El encuentro entre ambas madres gestantes hubo de ser una escena emocionante: envueltas en el misterio del obrar divino.
notan que sus respectivos hijos se conocen ya. El futuro Juan Bautista tiene ya el espíritu profético en el vientre de su madre, y ello le permite sentir la presencia del Salvador, y saltar de alegría por ello. Su madre experimenta ese gozo, se llena de emoción presenciando el acontecer del Todopoderoso, y no puede menos que bendecir a aquella en la cual el mismo Dios viene a visitarla a su casa.
-«¡Dichosa tú, que has creído!». No como Zacarías, que dudó de la palabra del Señor, transmitida por el ángel, y quedó mudo.
María no dudó, aceptó sin reservas el plan de Dios para ella, y por esa fe concibió al Hijo del Eterno.
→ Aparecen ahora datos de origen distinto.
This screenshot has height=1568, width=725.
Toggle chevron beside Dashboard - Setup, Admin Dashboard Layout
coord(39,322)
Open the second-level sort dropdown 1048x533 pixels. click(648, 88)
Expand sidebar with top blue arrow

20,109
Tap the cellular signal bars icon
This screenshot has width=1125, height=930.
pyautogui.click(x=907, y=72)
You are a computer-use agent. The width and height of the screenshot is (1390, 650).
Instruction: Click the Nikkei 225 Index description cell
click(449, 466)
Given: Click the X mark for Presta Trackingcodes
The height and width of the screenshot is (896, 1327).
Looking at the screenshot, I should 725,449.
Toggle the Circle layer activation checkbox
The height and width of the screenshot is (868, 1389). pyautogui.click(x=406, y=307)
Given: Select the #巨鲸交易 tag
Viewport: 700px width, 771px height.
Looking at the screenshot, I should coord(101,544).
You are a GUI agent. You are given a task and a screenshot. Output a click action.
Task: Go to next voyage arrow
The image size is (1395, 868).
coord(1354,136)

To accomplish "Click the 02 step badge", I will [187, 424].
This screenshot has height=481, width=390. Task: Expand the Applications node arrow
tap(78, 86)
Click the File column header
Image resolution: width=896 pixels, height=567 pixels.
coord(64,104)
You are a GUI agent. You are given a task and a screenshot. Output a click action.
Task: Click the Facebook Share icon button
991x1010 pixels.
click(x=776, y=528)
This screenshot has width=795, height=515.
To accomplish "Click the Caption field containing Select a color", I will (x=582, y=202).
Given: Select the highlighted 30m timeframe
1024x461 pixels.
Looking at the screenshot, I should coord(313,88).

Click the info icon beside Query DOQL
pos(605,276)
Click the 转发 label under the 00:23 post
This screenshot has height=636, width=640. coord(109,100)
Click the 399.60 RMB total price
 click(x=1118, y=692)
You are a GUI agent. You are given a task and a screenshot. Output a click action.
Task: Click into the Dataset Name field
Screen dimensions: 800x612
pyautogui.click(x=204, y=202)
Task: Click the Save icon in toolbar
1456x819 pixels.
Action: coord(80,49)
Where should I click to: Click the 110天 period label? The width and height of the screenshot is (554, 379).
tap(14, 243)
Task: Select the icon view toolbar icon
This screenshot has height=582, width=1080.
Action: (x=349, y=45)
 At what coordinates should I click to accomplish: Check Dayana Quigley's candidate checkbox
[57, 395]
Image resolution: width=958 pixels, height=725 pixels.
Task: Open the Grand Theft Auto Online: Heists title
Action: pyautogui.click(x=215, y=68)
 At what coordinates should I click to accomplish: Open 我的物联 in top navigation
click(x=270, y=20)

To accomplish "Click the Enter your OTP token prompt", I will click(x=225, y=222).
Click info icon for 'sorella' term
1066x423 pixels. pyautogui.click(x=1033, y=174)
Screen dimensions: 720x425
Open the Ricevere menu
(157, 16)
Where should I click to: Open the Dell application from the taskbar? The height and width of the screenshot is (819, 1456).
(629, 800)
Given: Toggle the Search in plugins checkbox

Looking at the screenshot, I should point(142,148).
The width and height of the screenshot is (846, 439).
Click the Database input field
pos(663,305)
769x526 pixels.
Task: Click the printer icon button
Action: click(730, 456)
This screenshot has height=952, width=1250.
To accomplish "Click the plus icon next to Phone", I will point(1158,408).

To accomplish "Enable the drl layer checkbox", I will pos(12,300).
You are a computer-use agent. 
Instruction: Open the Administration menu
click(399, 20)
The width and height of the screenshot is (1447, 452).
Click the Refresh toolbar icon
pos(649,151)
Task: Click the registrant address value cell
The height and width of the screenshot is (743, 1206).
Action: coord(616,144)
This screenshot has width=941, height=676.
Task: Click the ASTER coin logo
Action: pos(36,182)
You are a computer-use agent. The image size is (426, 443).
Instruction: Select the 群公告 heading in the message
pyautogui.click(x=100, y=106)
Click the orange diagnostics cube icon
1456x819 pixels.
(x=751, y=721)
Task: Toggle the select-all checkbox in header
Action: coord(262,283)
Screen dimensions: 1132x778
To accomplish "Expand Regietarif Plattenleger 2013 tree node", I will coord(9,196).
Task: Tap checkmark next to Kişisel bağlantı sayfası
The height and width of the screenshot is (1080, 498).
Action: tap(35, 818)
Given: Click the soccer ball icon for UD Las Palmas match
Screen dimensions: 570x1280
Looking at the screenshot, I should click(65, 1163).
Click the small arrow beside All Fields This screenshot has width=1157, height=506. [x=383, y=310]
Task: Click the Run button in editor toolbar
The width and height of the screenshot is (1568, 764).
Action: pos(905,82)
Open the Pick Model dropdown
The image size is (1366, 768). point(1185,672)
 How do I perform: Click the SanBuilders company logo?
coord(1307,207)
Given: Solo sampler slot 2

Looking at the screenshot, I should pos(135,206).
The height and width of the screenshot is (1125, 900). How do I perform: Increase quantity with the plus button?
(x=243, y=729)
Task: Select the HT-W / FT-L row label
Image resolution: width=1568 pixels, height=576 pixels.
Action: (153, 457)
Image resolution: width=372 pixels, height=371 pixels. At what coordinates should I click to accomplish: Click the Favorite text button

Ella puede ahora expresar toda la alegría de su corazón con una exultación, el Magníficat, que es el texto que sigue a este relato, y que la Iglesia repite cada día en la oración de la tarde. Ella es dichosa por haber creído la Buena Noticia que recibió, ya que experimenta que lo que le fue anunciado empieza a cumplirse, por obra del Espíritu divino.
Así ocurre también en el cristiano: es dichoso si cree en el plan de Dios para él, pues a partir de ese momento inicial de fe, su vida cobra un sentido insospechado; participa ya del plan divino de salvación universal. Y ello le cambia radicalmente su existencia.
Podemos ser dichosos por la fe, pues ella nos permite experimenta a un Dios infinitamente cercano, que tiene un designio glorioso par cada uno; que hará, de una pobre criatura destinada a la muerte, un hijo adoptivo, semejante al Hijo, para vivir para siempre en su presencia y en su amor.
Misterio inmenso, que hoy podemos contemplar a través de esta Palabra: como María, somos llamados a abrir nuestro ser a la obra del Espíritu, para que ahí pueda nacer un hijo de Dios. Felices nosotros, si podemos creer en ello.